Documents are updated. The vector index is not automatically synchronized. A query retrieves a chunk from the old version of a document, the LLM generates an answer based on outdated information, and the user gets a confidently wrong response. Bedrock Knowledge Bases handles synchronization automatically; with the raw API, you need an ingestion pipeline that tracks document checksums and triggers re-embedding when source documents change.

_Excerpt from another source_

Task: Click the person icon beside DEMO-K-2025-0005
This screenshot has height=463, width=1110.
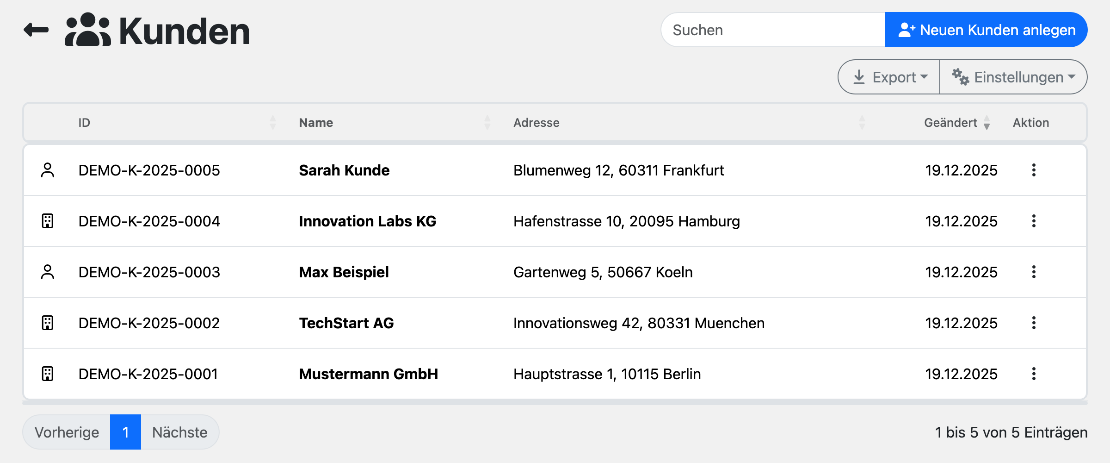Action: click(48, 170)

Cross-Chunk Answer Fragmentation

The answer to a question is split across two or three chunks that aren't adjacent in the top-k results. The LLM receives partial information from multiple sources and constructs a synthesized answer that's plausible but incorrect. The HybridRetriever's RRF fusion helps here — chunks that appear in both result sets get boosted, which tends to surface the most information-dense chunks. For questions that require cross-document synthesis, consider a follow-up retrieval step that fetches the surrounding context of each retrieved chunk.

Injection via Corpus Documents

If user-controlled content can enter your document corpus — a wiki where users create pages, for instance — prompt injection via corpus documents is a real attack surface. A maliciously crafted document can contain instructions that the LLM follows when that document is retrieved as context. Bedrock Guardrails' content filtering helps here, but the more robust solution is treating the RAG context window as untrusted input and applying the same prompt injection mitigations you'd apply to user-supplied text.

Patterns Summary

PatternClassWhen to Use
Hybrid Search (RRF)HybridRetrieverAny corpus with identifiers, codes, or proper nouns
Claude Re-rankingClaudeRerankerWhen top-k retrieval quality bottlenecks answer quality
Hallucination DetectionHallucinationDetectorHigh-stakes domains (legal, medical, finance)
Bedrock GuardrailsGuardrailsFilterRegulated industries; PII or harmful content filtering
Full PipelineRAGPipelineProduction: all patterns composed in the right order

The full source, examples, and pattern documentation are at github.com/ivandir/bedrock-rag-patterns. Each class is independently usable — you don't have to adopt the full pipeline to benefit from hybrid search or hallucination detection.